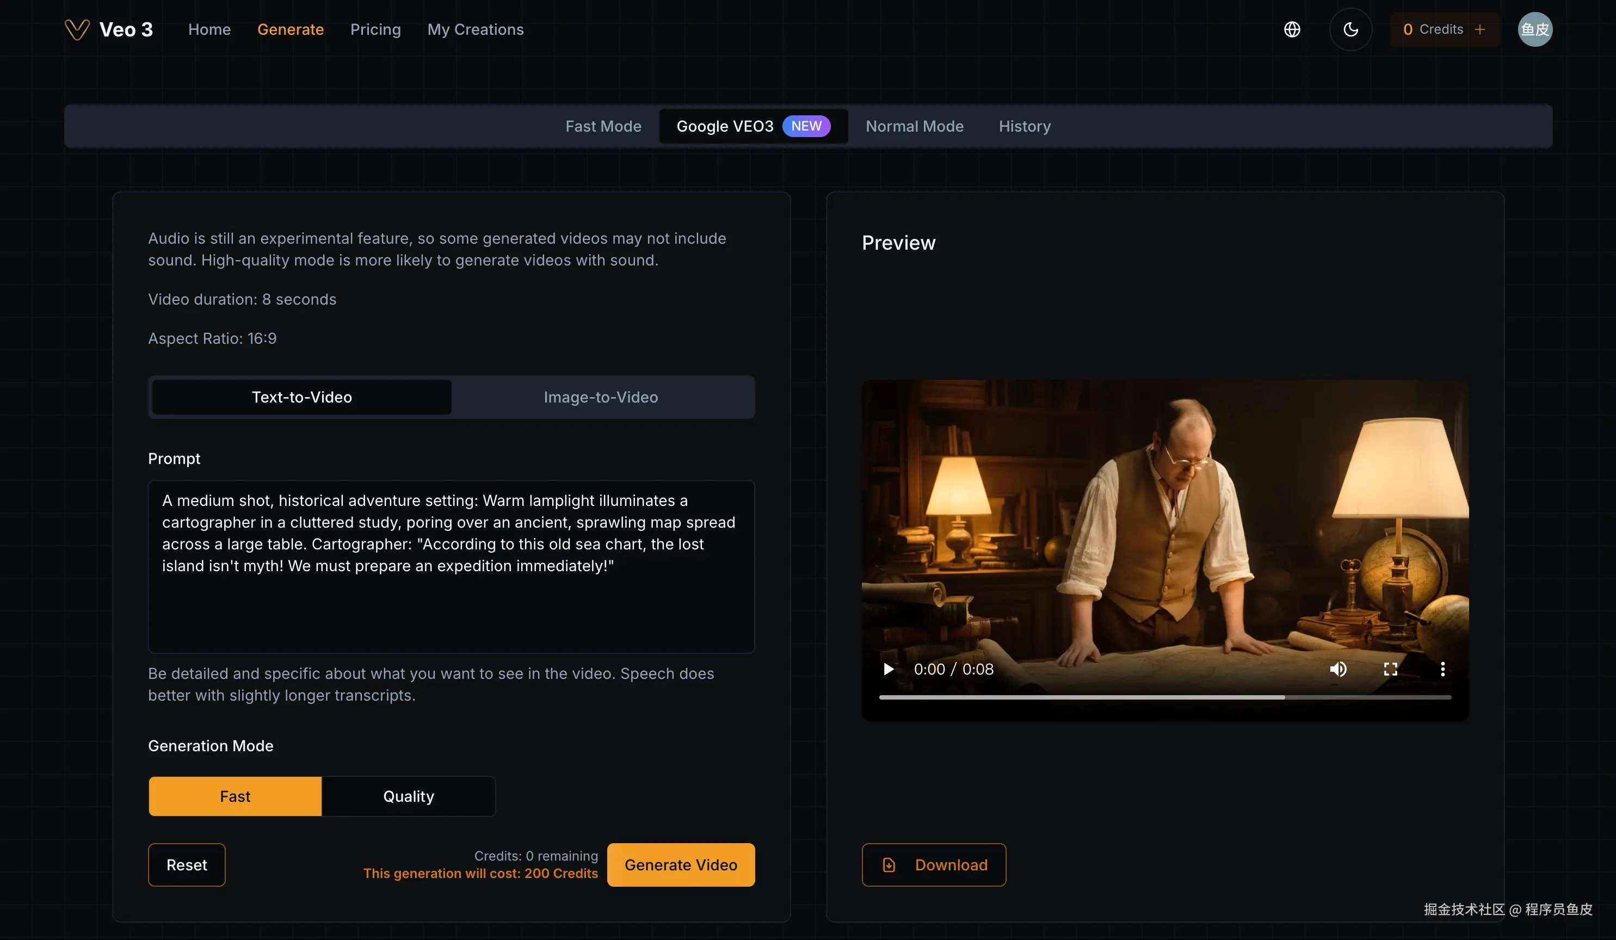
Task: Enter fullscreen on the preview video
Action: [1390, 669]
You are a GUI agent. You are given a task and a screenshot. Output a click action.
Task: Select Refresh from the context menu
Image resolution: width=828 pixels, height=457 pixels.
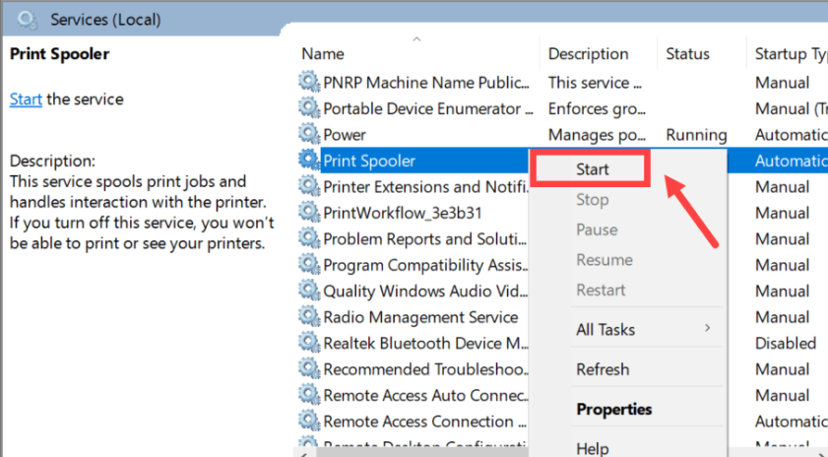(x=602, y=369)
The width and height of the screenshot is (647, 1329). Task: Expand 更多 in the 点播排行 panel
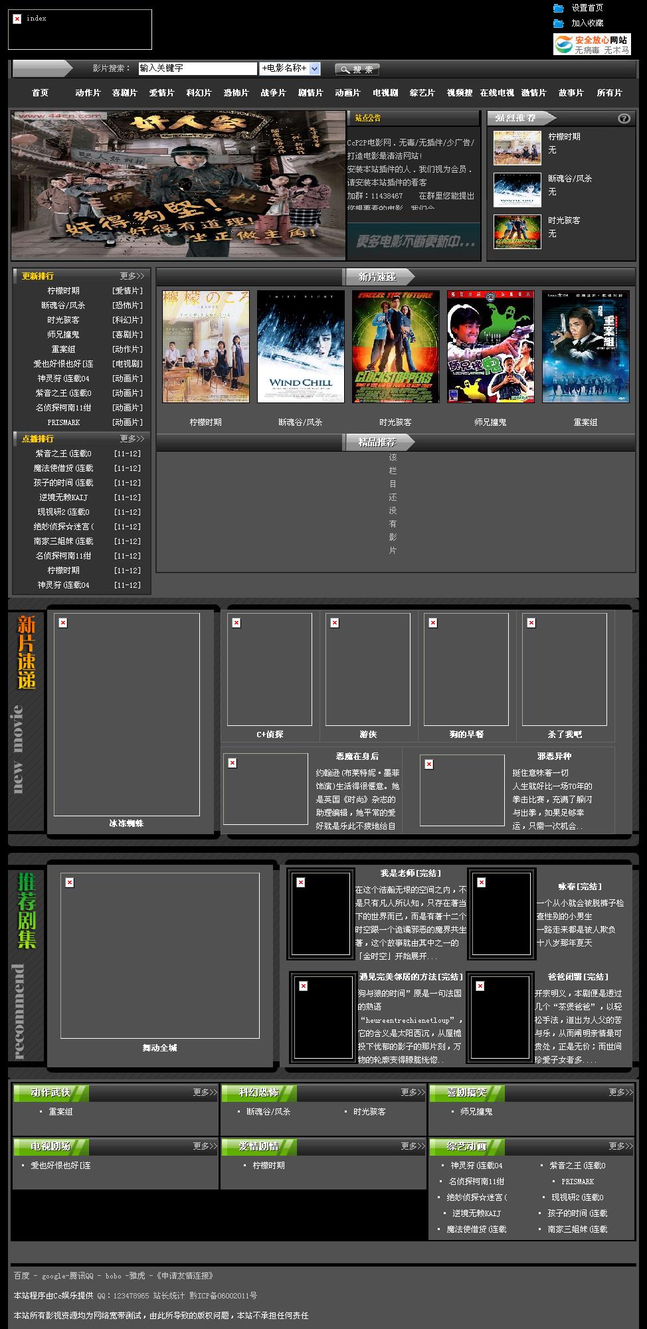[x=132, y=438]
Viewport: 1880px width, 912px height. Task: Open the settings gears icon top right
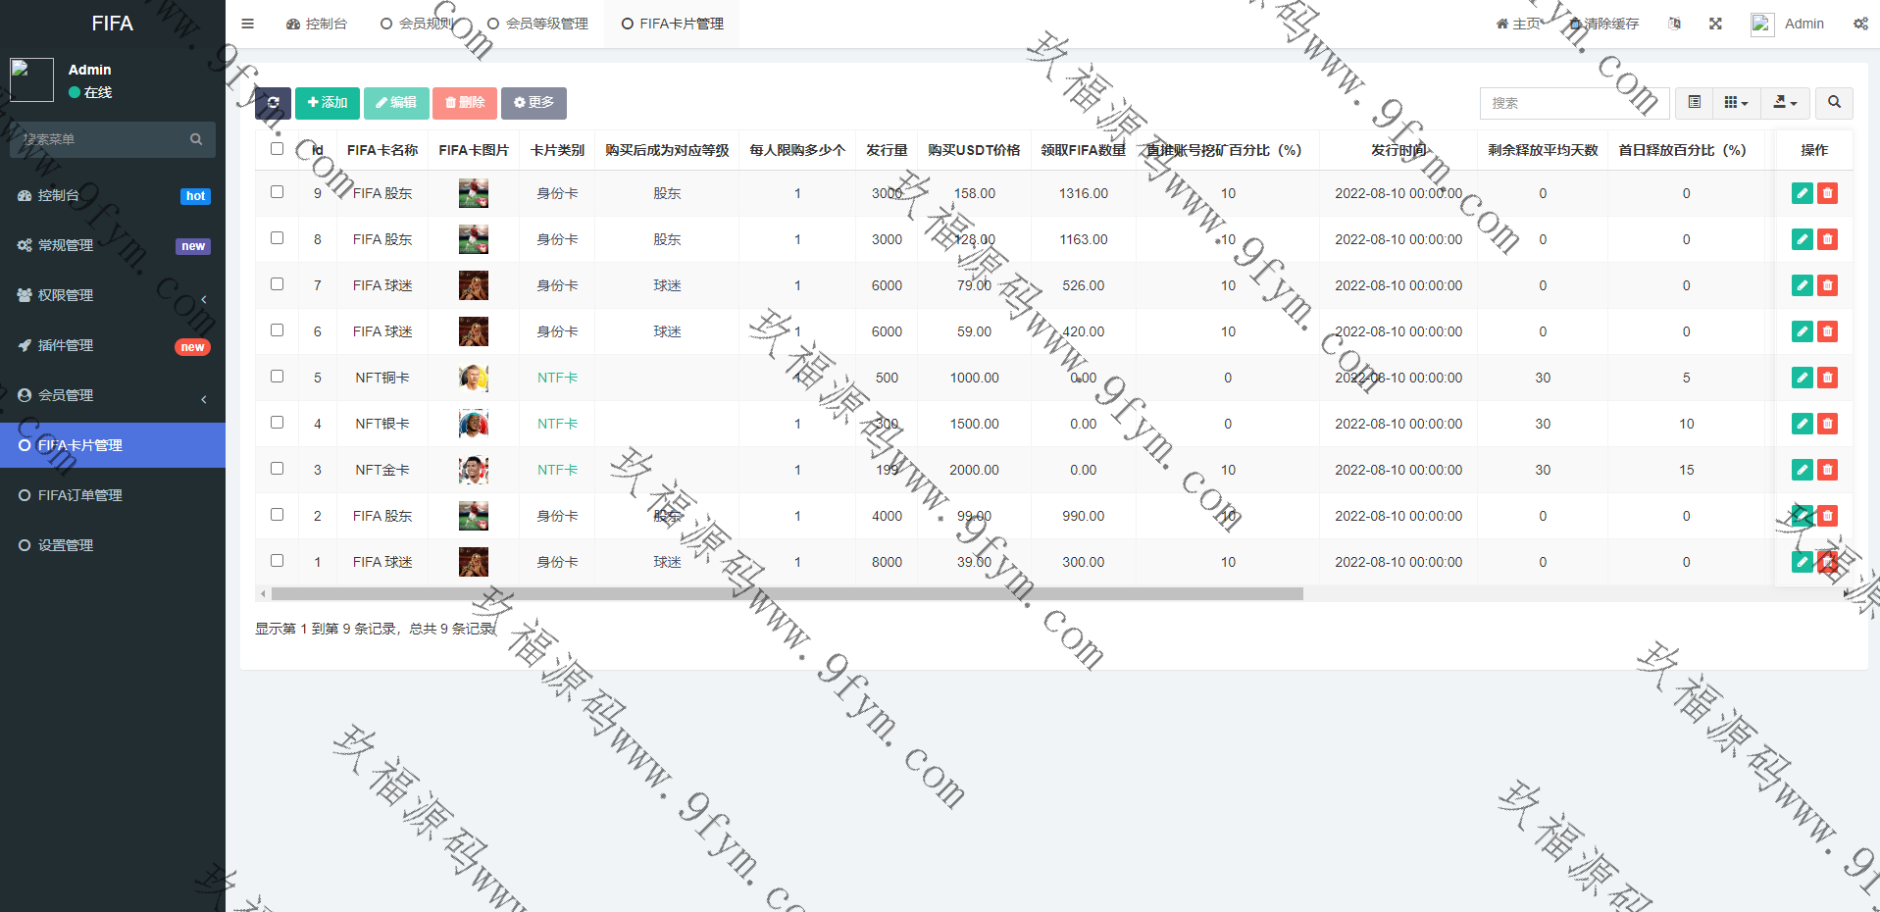pos(1860,24)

====

• Problem details: Return all of the lines above word for word, leaving out the pictures.

• Result of this task:
Task: Enter fullscreen on the preview video
Action: [1390, 669]
You are a GUI agent. You are given a task and a screenshot. Output a click action.
Task: Select Refresh from the context menu
Image resolution: width=828 pixels, height=457 pixels.
(x=602, y=369)
The width and height of the screenshot is (647, 1329). Task: Expand 更多 in the 点播排行 panel
[x=132, y=438]
Viewport: 1880px width, 912px height. Task: Open the settings gears icon top right
pos(1860,24)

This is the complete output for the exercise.